I received this book on specific instructions this Christmas after its heavy exposure in the press this year and of course reading the review in Buzby's 50 books (even though he called it 'superficial'). I'd never considered Cormac McCarthy as an author that I'd be interested in reading. He's well-regarded and has been recommended by friends, but I think the taint of some of his books being westerns guided me. Regardless, my excitement that a book of genre fiction, and in particular, post apocalyptic fiction getting so much attention was high.
I have to admit it was a great novel, although not without some flaws. McCarthy is really an amazing writer. The writing is sparse. Yet the detail of the scenes he draws are powerful. Consider the following:
"Something woke him. He turned on his side and lay listening. He raised his head slowly, the pistol in his hand. He looked down at the boy and when he looked back toward the road the first of them were already coming into view. God, he whispered. He reached and shook the boy, keeping his eyes on the road. They came shuffling through the ash casting their hooded heads from side to side. Some of them wearing canister masks. One in a biohazard suit. Stained and filthy. Slouching along with clubs in their hands, lengths of pipe. Coughing."

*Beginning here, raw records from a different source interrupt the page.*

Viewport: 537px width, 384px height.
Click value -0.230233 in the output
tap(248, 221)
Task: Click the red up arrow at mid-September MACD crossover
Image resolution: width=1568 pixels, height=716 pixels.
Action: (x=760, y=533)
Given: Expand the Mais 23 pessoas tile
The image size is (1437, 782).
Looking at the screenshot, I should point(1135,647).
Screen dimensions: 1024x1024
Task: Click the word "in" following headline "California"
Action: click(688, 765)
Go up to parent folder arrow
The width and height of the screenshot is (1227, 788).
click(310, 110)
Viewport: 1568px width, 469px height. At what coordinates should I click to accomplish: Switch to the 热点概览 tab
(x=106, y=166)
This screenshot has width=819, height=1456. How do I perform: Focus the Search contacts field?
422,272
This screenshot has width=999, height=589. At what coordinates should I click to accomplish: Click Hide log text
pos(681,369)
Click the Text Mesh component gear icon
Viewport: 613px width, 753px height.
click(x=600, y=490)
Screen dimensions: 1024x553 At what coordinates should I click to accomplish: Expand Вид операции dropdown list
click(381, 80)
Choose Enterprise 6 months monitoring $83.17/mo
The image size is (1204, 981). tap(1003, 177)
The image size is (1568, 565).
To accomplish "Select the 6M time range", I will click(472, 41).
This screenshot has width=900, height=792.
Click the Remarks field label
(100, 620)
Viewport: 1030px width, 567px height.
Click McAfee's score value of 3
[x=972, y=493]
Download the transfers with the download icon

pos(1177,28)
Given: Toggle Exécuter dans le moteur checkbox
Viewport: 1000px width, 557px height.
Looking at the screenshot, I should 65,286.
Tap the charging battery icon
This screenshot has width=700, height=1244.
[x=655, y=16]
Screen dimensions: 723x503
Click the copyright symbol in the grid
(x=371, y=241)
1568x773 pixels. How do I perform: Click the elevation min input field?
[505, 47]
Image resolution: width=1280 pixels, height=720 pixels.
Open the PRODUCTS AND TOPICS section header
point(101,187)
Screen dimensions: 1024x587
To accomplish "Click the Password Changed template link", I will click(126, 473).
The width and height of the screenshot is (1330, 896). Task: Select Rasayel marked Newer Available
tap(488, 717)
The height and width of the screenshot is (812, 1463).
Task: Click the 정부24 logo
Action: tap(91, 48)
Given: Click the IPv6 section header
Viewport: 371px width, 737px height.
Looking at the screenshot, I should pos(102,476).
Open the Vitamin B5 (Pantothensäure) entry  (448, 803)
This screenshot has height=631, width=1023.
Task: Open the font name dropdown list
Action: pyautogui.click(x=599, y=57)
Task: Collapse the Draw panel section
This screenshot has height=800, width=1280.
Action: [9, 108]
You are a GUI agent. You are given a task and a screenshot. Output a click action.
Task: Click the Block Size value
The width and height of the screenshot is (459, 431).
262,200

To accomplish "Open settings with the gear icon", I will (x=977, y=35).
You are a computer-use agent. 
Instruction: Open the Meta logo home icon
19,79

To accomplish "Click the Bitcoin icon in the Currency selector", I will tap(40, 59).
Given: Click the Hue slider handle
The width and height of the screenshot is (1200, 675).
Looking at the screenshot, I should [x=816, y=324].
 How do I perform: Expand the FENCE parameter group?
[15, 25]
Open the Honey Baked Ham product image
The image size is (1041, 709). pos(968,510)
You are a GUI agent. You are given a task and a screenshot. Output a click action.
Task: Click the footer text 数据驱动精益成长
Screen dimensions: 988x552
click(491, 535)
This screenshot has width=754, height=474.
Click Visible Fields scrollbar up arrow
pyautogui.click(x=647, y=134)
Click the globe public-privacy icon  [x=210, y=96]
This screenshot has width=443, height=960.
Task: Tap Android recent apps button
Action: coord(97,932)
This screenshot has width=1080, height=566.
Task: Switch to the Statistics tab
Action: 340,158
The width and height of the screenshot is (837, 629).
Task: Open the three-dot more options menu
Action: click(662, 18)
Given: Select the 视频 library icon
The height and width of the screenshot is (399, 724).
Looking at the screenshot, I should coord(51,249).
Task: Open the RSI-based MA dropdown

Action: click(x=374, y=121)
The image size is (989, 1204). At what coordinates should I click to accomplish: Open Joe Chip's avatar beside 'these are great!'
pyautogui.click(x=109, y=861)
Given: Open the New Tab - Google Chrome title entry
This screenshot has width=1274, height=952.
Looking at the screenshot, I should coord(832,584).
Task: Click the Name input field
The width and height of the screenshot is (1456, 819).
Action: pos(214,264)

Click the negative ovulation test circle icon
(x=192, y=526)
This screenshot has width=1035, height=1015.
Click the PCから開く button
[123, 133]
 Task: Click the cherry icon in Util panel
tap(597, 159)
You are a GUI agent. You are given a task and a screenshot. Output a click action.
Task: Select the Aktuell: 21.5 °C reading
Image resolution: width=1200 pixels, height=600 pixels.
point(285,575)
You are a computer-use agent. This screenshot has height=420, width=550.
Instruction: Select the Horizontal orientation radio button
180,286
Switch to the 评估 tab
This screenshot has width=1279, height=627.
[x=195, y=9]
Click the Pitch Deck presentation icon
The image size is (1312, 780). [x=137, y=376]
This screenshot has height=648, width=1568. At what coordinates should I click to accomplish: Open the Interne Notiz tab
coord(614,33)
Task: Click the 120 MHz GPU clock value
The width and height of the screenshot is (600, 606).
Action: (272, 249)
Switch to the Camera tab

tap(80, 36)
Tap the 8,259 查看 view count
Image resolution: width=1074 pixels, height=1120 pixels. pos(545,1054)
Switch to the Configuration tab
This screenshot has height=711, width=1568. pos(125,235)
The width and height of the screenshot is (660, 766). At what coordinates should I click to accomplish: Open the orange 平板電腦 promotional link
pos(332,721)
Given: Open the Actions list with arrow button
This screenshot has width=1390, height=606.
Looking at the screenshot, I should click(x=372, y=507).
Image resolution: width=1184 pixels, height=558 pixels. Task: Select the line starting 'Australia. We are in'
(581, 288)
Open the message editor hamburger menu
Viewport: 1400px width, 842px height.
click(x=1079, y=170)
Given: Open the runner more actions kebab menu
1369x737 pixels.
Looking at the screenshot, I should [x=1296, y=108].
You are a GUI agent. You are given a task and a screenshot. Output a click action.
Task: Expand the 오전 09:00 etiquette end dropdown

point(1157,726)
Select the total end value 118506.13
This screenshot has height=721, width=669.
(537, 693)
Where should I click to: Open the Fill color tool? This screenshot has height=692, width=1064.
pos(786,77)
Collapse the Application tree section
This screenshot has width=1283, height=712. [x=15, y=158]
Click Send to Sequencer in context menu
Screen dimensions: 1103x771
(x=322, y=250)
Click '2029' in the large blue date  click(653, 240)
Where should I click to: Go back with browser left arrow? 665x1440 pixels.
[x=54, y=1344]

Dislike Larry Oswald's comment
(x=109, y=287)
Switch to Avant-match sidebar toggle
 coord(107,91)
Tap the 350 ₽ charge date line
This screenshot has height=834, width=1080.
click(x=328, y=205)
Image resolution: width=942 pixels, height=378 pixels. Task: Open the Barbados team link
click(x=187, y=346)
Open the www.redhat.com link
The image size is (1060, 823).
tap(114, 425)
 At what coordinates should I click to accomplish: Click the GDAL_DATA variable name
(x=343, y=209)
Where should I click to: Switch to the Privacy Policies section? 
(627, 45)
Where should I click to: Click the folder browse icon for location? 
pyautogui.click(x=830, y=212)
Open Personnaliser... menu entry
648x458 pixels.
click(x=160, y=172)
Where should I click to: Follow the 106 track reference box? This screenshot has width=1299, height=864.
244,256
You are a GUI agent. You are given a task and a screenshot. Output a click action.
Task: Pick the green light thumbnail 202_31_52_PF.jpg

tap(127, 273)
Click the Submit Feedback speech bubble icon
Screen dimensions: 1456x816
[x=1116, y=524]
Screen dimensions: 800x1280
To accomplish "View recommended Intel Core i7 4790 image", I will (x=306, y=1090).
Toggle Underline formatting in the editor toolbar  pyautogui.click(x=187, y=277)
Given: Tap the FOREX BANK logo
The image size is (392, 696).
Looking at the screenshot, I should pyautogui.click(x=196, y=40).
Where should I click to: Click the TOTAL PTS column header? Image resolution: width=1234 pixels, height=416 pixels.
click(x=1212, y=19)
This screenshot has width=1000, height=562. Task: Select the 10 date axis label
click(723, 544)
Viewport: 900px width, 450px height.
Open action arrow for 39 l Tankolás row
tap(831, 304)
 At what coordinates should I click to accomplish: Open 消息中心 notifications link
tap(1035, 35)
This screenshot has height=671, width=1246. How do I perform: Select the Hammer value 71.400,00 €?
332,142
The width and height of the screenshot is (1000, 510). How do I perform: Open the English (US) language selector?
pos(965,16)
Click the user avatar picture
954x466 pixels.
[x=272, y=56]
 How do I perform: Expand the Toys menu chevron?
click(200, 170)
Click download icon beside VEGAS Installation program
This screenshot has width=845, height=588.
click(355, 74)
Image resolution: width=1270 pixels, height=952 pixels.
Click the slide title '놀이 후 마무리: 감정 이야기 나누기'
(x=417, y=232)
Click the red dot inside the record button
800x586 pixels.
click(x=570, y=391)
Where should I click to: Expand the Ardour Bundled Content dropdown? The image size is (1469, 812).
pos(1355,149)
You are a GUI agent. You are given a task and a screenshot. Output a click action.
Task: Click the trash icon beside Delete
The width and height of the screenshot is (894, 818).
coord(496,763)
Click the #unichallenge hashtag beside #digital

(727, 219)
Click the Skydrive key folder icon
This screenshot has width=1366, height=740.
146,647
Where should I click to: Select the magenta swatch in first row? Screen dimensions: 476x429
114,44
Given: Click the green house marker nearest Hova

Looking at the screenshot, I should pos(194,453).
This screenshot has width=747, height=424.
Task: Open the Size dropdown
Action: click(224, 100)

The amazing thing is that the story really has very little arc. It begins well into a nuclear winter with a father and son (probably about 10 yo) traveling south to try and find somewhere warm to live. Day after day they trudge forward eternally on a quest for food and trying to avoid the other scavengers left alive. He sketches a world so venal that every encounter with another human could be their final one.
The Road falls firmly within the American style of postapocalyptic fiction in that it is predominantly survivalist. The impetus is that the protagonist carries with them the positive ethics/morals from before the apocalypse. In the novel, the father makes choices that he describes to his son as those that separate them from the 'bad' guys. However, increasingly these choices become less and less ethical as their situation deteriorates. The love and desire to protect his son is so powerful as to render any judgment of what is 'right' irrelevant. And this love of a father for his son is really only the social element in the book.
Whereas the tradition of British postapocalyptic fiction used the disaster to examine questions of social structure or class or what have you, this novel forgoes that completely. The world is so utterly destroyed that living until the next day is all that matters.
I really enjoyed this novel. It is by no means perfect and is so bleak as to be almost too depressing. The resourcefulness and real survival skills of the father were refreshing to see in this sort of fiction.
Subscribe to:
Post Comments (Atom)
2 comments:
"The resourcefulness and real survival skills of the father were refreshing to see in this sort of fiction" This is what makes me turn the corner and want to read this book. McCarthy is good at making skilled characters with real skills. It sounds bleak. Cool. Also, I just saw that No Country for Old Men is in filming and its the Coen brothers in charge. Potential.
Dude--Didn't you find the repetition of waking up, eating something and going out into the world to look for food and avoiding death too repetitive? The book is well written but I think that it could have used even more detail and much better character building.